L’euforia per l’auto elettrica sembra essersi decisamente raffreddata. Le perdite miliardarie delle principali case automobilistiche mondiali – da Ford a Volkswagen, da Stellantis a Daimler – unitamente ai profit warning sui bilanci 2024, hanno aperto gli occhi agli investitori sulle difficoltà di questo segmento di mercato, stretto tra aumento dei costi, riduzione degli inventivi statali e concorrenza cinese.

Giacomo Calef, country head Italy di NS Partners, analizza lo scenario del settore automotive nel suo intervento qui sotto.

Nell’ultimo periodo, i titoli azionari legati al settore automobilistico hanno mostrato una certa volatilità, a causa delle crescenti difficolta del comparto. Il settore in Germania aveva mostrato una ripresa in Settembre, ma è stato un risultato estemporaneo.

È probabilmente prematuro considerare risolta la crisi in corso: infatti, se ci soffermiamo alle aziende europee, notiamo come queste siano afflitte dalle medesime difficoltà. Parliamo di una domanda indebolita, costi di produzione elevati (anche legati ai maggiori costi delle materie prime), le sfide legate alla transizione verso i veicoli elettrici ed una preoccupante competizione che arriva da Cina e Corea. Questo netto rallentamento è riscontrabile nell’andamento dei principali titoli europei del comparto, come Volkswagen, Stellantis, che subiscono una perdita double digit da inizio anno.

Un’economia europea in rallentamento ed un contesto economico più competitivo, ha spinto le case automobilistiche a rivedere le loro previsioni per il 2024. Stellantis, ad esempio, ha recentemente annunciato una riduzione della produzione e un aumento delle spese per incentivi promozionali, manovre mirate a stimolare le vendite in un mercato sempre più frammentato. Tuttavia, il margine operativo del gruppo è sceso al 5,5%-7% per l’anno in corso, ben al di sotto delle precedenti previsioni che si attestavano su una percentuale a due cifre. L’Unione Europea, per far fronte a quello che definisce un “vantaggio produttivo” delle aziende automobilistiche cinesi, sta pensando di imporre dei dazi fino al 45% sulle auto elettriche prodotte in Cina. Questa misura, applicata per i prossimi cinque anni, mira a proteggere i produttori europei dalla concorrenza dei veicoli cinesi sovvenzionati, nonostante le preoccupazioni per possibili rappresaglie commerciali da parte di Pechino.

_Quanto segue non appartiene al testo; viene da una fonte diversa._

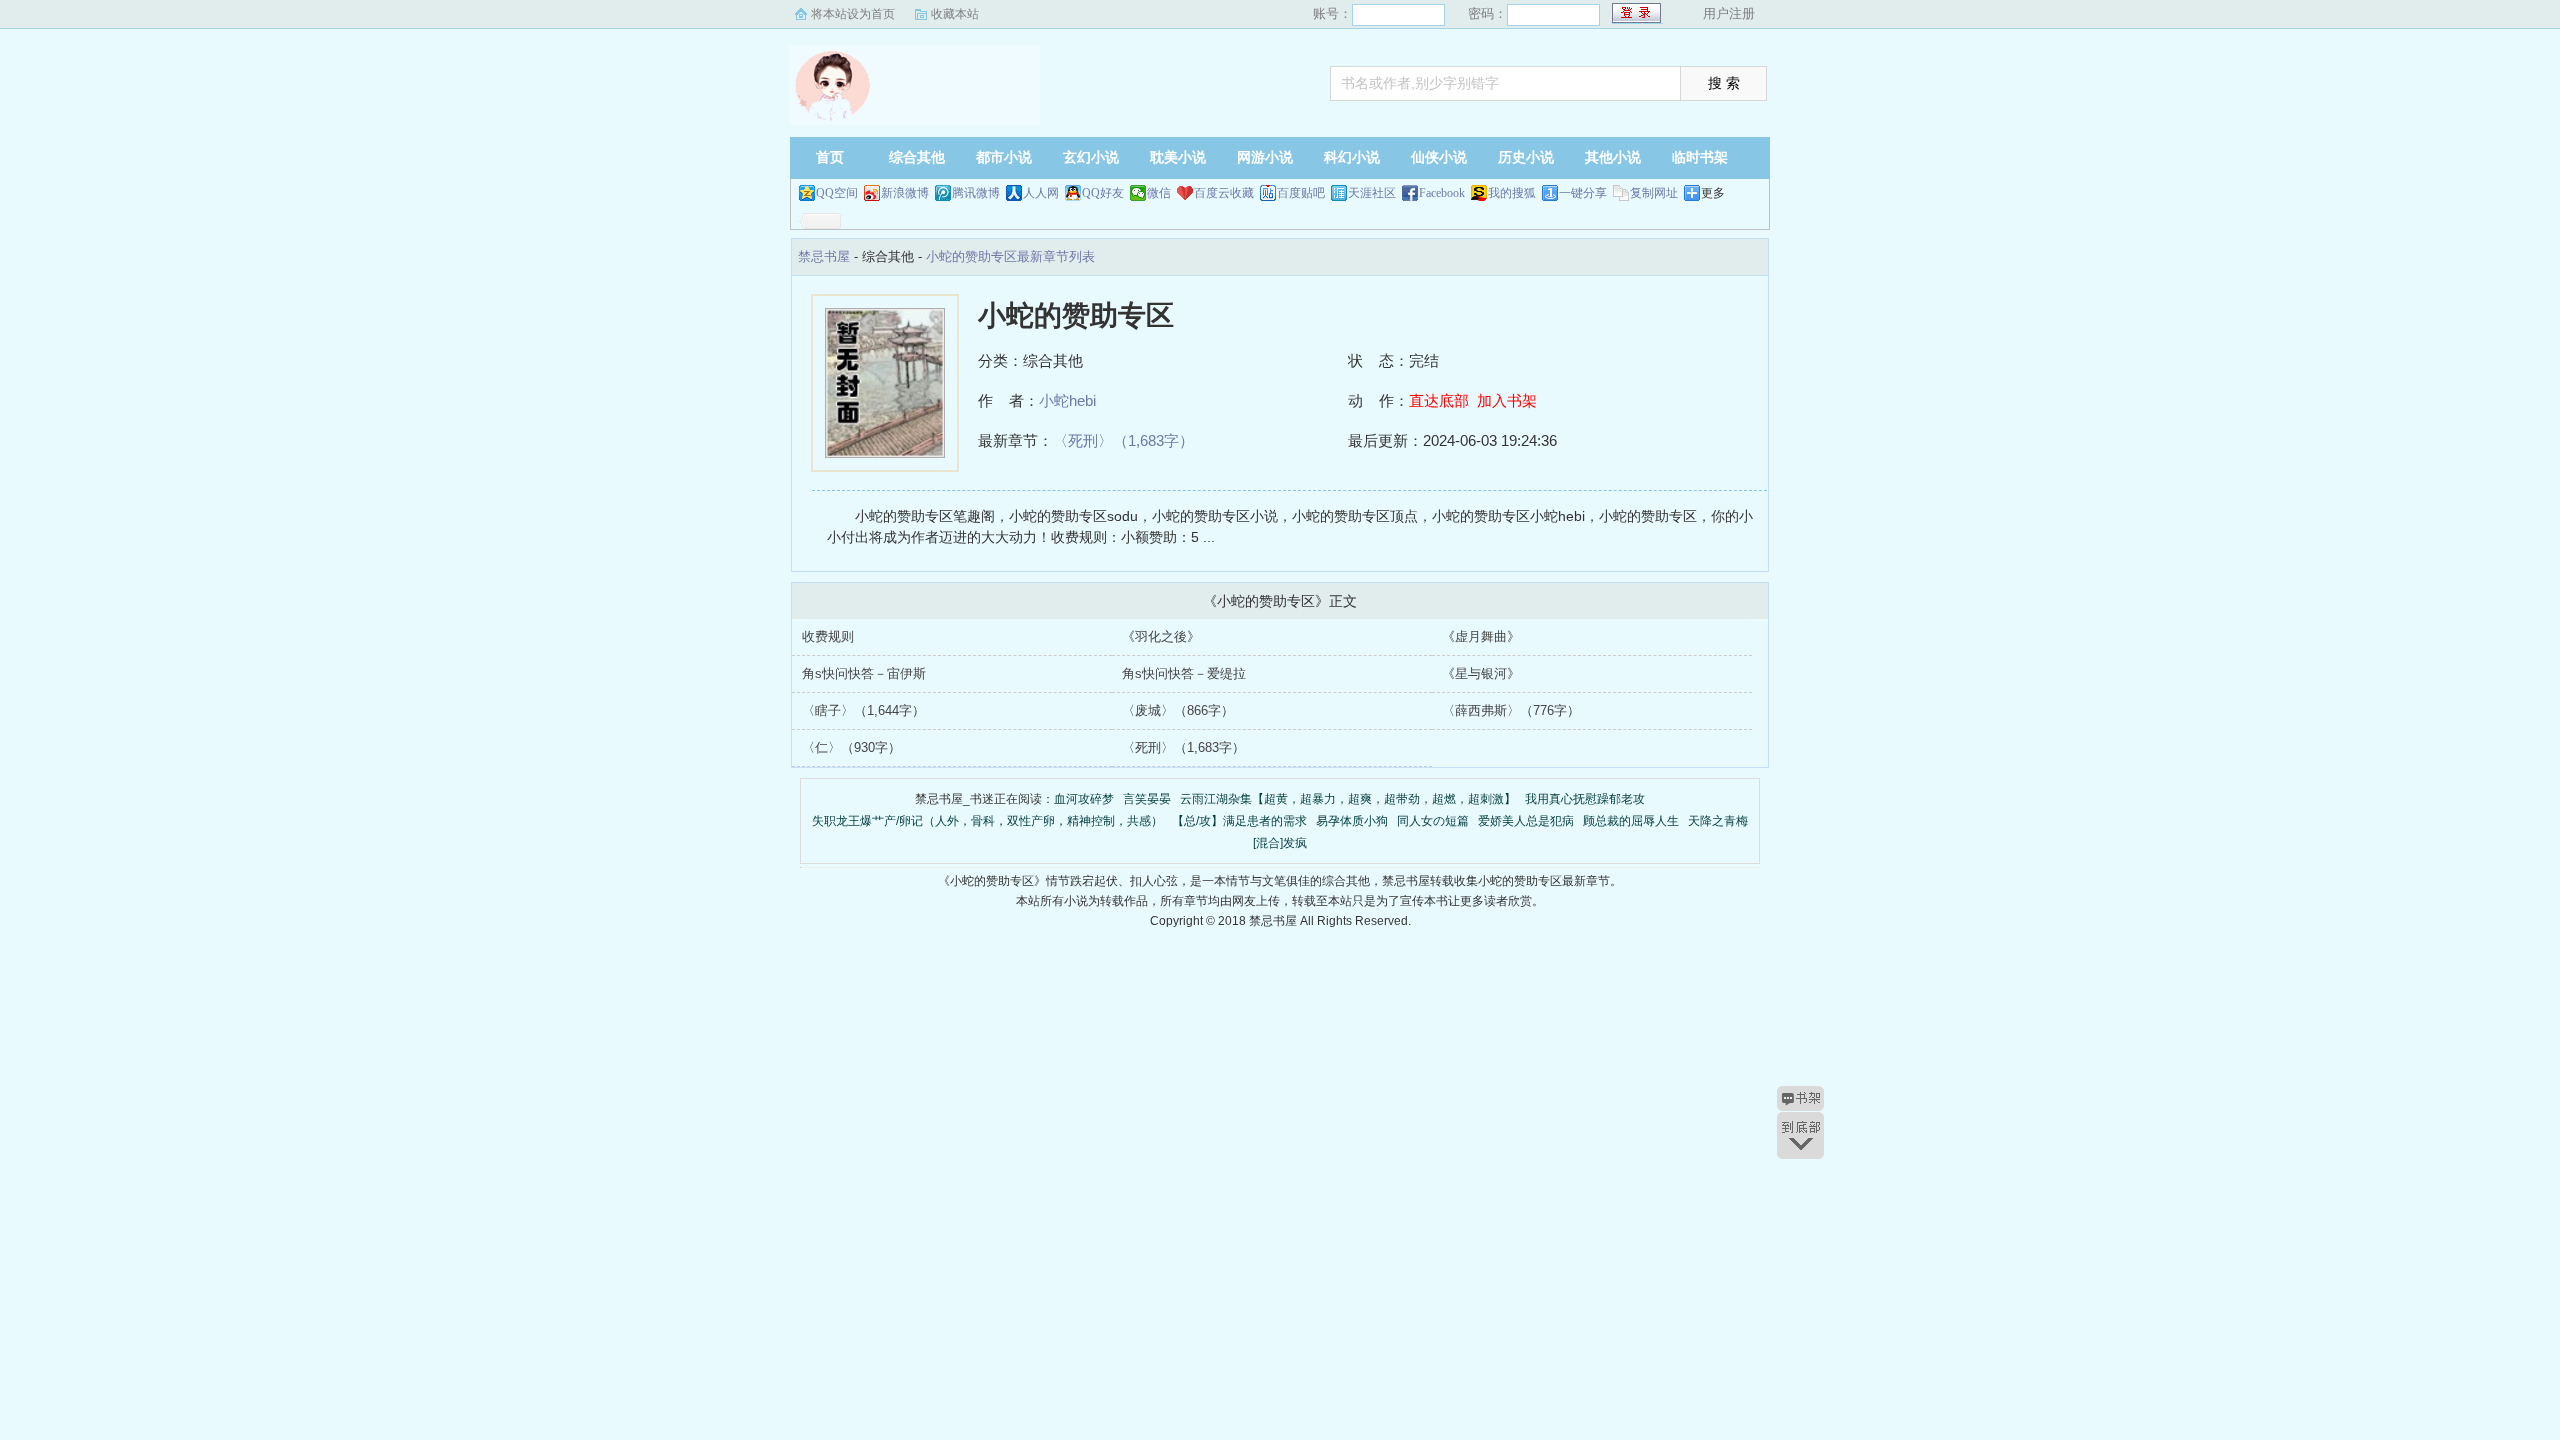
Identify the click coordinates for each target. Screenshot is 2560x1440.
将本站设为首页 (853, 14)
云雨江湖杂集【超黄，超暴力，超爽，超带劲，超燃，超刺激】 (1348, 799)
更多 (1713, 193)
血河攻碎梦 (1084, 799)
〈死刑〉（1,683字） (1123, 440)
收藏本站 (955, 14)
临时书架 (1700, 157)
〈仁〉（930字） (851, 747)
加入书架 (1507, 400)
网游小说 (1265, 157)
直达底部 (1439, 400)
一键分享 (1583, 193)
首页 (830, 157)
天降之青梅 (1718, 821)
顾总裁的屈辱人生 (1631, 821)
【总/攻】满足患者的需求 (1239, 821)
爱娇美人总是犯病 (1526, 821)
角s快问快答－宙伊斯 (864, 673)
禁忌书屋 (915, 85)
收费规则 (828, 636)
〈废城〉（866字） (1178, 710)
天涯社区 (1372, 193)
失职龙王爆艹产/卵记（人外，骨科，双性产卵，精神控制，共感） (987, 821)
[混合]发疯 (1280, 843)
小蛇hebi (1067, 400)
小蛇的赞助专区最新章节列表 (1010, 256)
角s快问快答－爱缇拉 (1184, 673)
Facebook (1442, 193)
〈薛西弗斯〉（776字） (1511, 710)
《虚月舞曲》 (1481, 636)
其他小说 (1613, 157)
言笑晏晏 (1147, 799)
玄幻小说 (1091, 157)
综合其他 (917, 157)
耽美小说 (1178, 157)
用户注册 (1729, 13)
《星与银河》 (1481, 673)
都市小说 (1004, 157)
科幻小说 (1352, 157)
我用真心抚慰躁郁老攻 (1585, 799)
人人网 (1041, 193)
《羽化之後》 (1161, 636)
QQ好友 (1103, 193)
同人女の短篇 (1433, 821)
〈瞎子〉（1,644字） (863, 710)
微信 (1159, 193)
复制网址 (1654, 193)
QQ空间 (837, 193)
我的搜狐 (1512, 193)
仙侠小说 (1439, 157)
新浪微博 (905, 193)
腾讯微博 (976, 193)
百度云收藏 (1224, 193)
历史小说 (1526, 157)
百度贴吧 (1301, 193)
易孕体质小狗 (1352, 821)
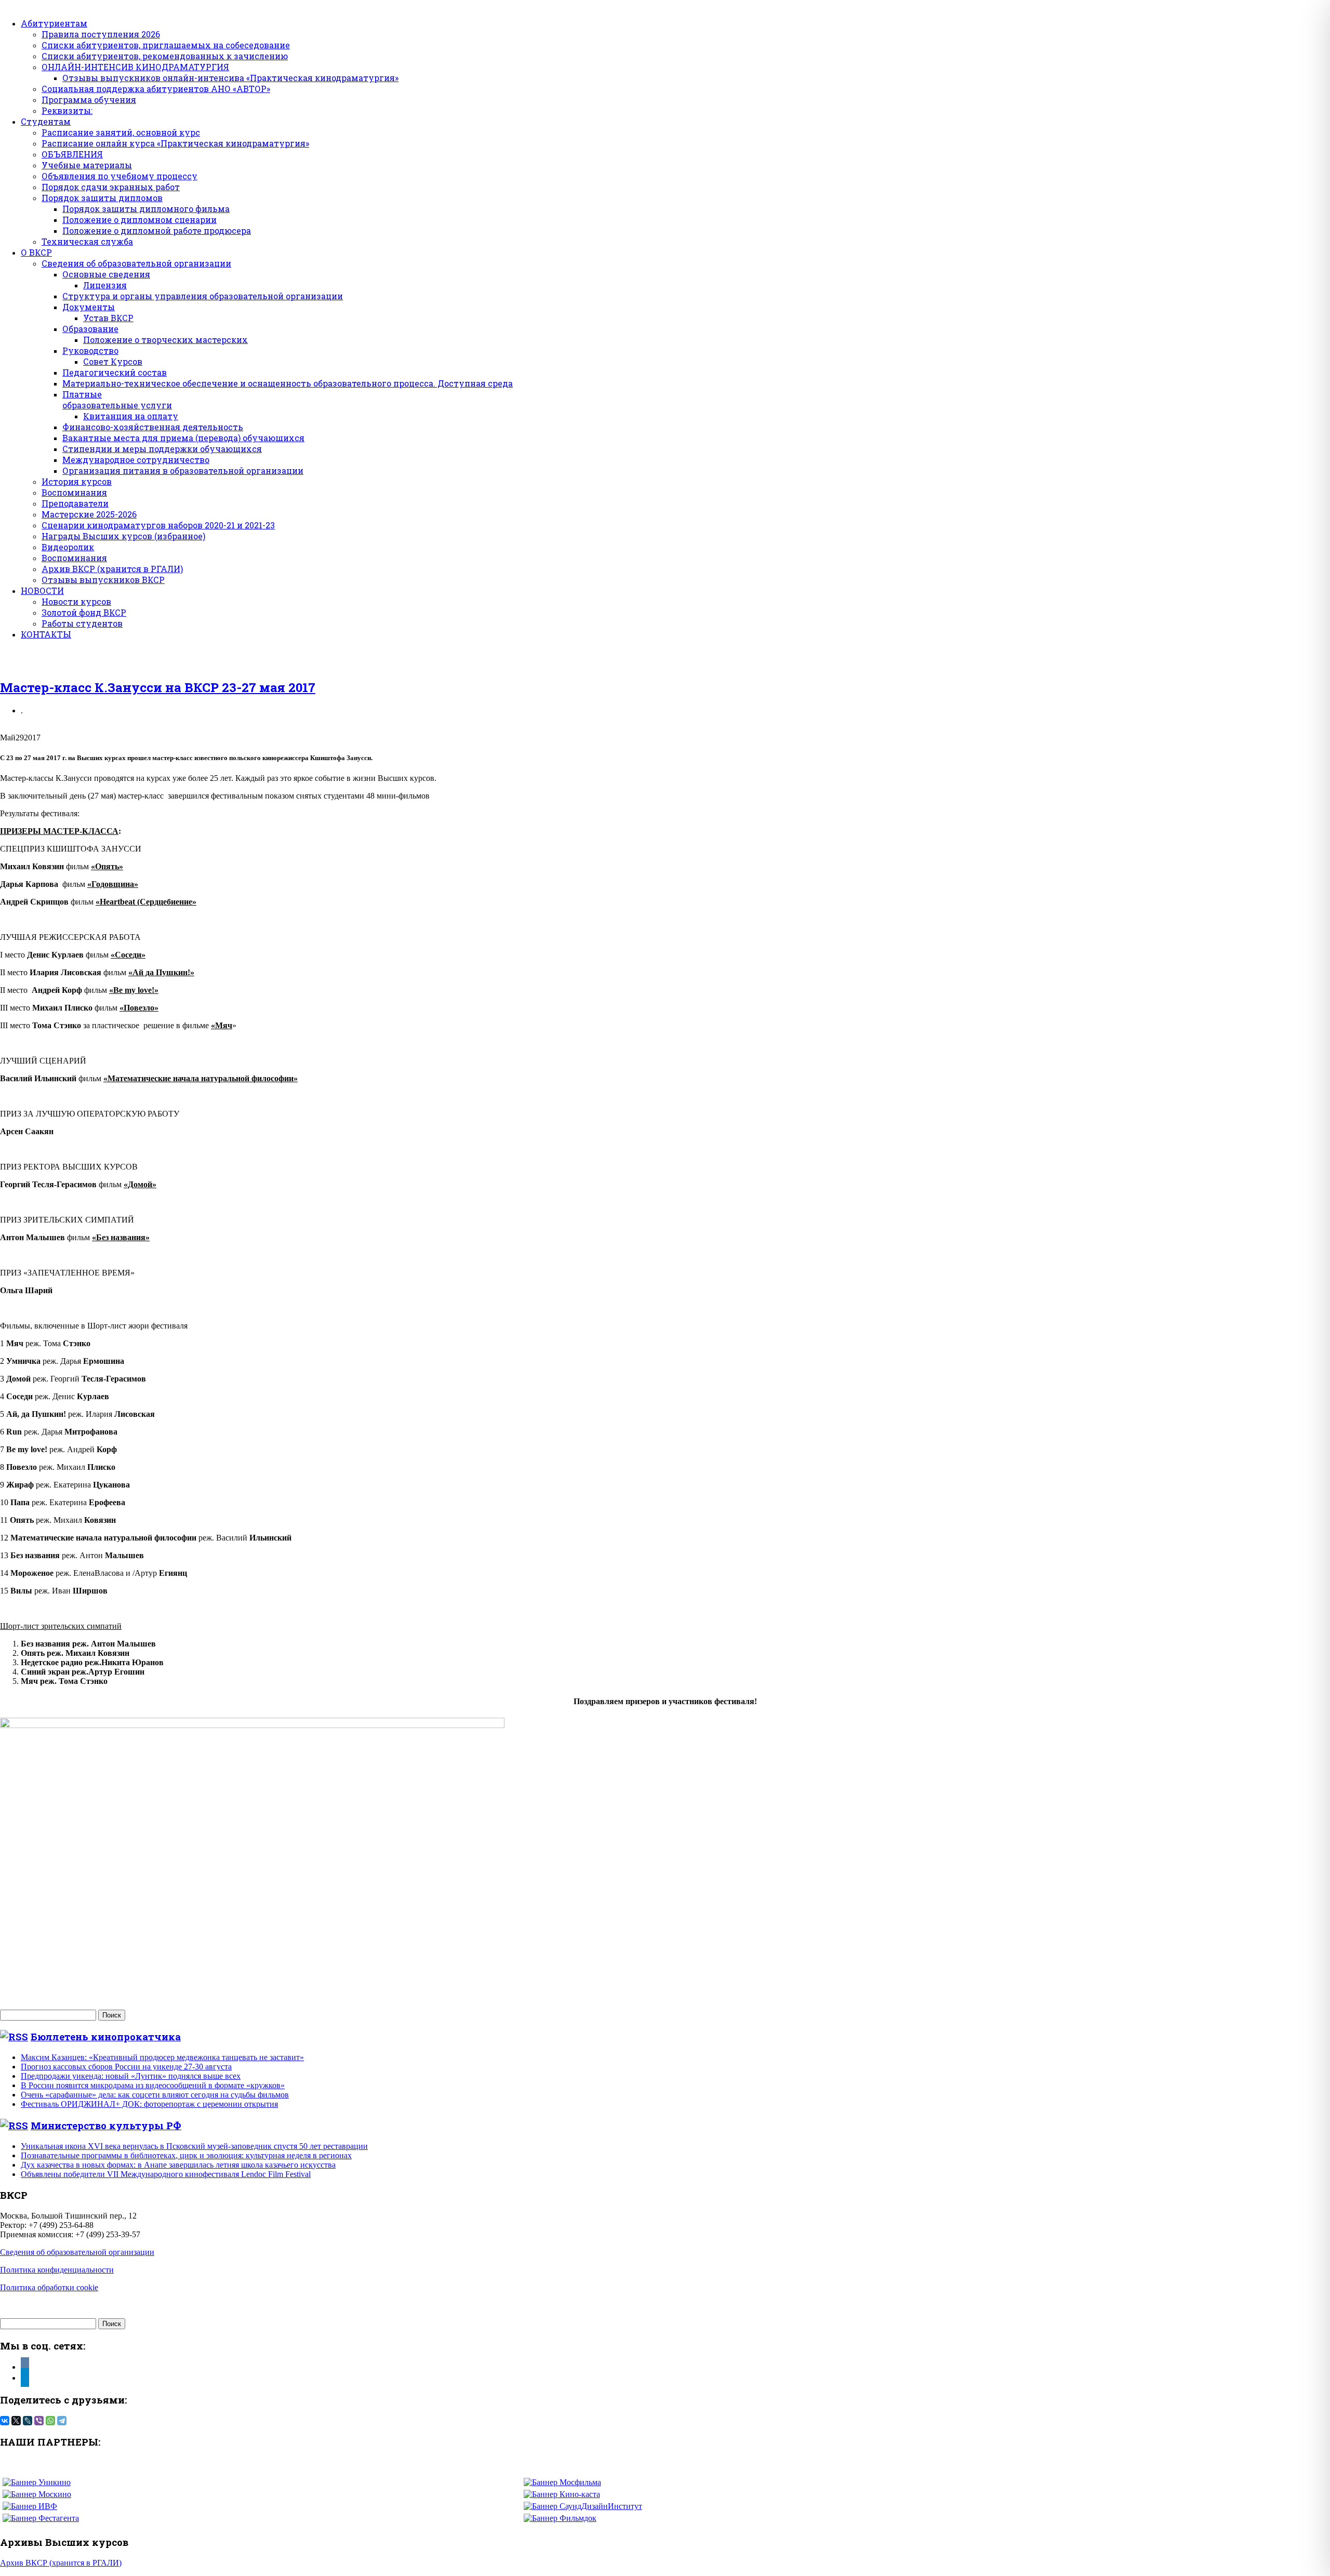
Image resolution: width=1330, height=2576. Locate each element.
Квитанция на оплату (130, 415)
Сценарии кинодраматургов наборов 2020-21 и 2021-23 (158, 525)
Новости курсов (76, 601)
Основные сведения (106, 274)
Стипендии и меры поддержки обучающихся (162, 448)
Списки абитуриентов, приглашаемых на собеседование (166, 44)
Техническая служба (87, 241)
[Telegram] (61, 2420)
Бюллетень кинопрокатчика (106, 2036)
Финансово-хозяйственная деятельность (152, 426)
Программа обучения (89, 99)
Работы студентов (82, 623)
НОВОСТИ (42, 590)
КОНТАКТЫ (46, 634)
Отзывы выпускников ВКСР (103, 579)
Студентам (46, 121)
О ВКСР (36, 252)
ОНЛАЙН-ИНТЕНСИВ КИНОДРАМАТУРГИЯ (135, 66)
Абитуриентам (54, 23)
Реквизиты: (67, 110)
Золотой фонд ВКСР (84, 612)
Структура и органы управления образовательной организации (202, 295)
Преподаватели (75, 503)
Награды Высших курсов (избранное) (123, 535)
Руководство (90, 350)
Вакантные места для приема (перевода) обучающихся (183, 437)
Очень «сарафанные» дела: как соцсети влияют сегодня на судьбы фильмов (155, 2094)
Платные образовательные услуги (117, 399)
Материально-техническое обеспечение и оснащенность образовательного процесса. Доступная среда (287, 383)
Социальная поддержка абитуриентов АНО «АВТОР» (156, 88)
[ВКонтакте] (4, 2420)
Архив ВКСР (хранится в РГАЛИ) (112, 568)
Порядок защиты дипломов (102, 197)
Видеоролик (68, 546)
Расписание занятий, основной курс (121, 132)
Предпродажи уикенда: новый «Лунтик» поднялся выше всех (131, 2076)
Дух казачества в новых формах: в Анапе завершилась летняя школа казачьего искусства (178, 2164)
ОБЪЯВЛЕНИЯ (72, 154)
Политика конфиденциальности (57, 2269)
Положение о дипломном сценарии (139, 219)
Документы (88, 306)
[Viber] (39, 2420)
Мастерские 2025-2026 (89, 514)
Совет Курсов (112, 361)
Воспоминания (74, 492)
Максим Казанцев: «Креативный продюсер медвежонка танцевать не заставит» (162, 2057)
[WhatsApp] (50, 2420)
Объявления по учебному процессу (119, 175)
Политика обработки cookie (49, 2287)
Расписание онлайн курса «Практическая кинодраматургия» (175, 143)
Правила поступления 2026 (101, 34)
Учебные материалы (87, 165)
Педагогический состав (114, 372)
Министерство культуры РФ (106, 2125)
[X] (16, 2420)
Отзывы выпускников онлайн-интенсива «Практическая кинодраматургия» (230, 77)
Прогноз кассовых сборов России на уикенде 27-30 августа (126, 2066)
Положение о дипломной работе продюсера (156, 230)
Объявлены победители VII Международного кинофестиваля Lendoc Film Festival (166, 2174)
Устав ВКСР (108, 317)
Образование (90, 328)
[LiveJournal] (27, 2420)
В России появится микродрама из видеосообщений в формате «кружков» (153, 2085)
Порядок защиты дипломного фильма (146, 208)
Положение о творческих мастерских (165, 339)
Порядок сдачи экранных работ (111, 186)
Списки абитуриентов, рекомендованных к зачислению (165, 55)
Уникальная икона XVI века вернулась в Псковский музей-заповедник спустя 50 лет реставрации (194, 2146)
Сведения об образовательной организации (136, 263)
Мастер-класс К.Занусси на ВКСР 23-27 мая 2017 (157, 687)
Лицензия (105, 285)
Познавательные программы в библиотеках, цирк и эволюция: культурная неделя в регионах (186, 2155)
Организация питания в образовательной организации (182, 470)
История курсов (77, 481)
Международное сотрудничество (135, 459)
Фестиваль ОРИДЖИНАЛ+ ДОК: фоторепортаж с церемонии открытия (149, 2104)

In conclusione, non è affatto scontato che i settori ciclici, come quello automotive, possano performare positivamente in un contesto di riduzione dei tassi di interesse. Un fattore chiave che penalizza l’industria automobilistica europea è il differenziale di costi di produzione, che si attesta a circa il 30% in più rispetto alla Cina. Questo divario competitivo è ulteriormente aggravato dal predominio cinese sia nella produzione di veicoli elettrici, sia nel controllo delle materie prime essenziali per le batterie, come litio e cobalto.

Di fronte a questa situazione, è cruciale che l’Europa implementi politiche fiscali comuni e coordinate per rafforzare la propria autonomia produttiva nel settore delle auto elettriche. Probabilmente ci troviamo di fronte all’inizio di una nuova stagione di consolidamento, con fusioni tra grandi player del settore, o con la firma di nuove partnership, tutte operazioni volte ad aumentare l’innovazione e a creare sinergie al fine di incrementare nuovamente la redditività.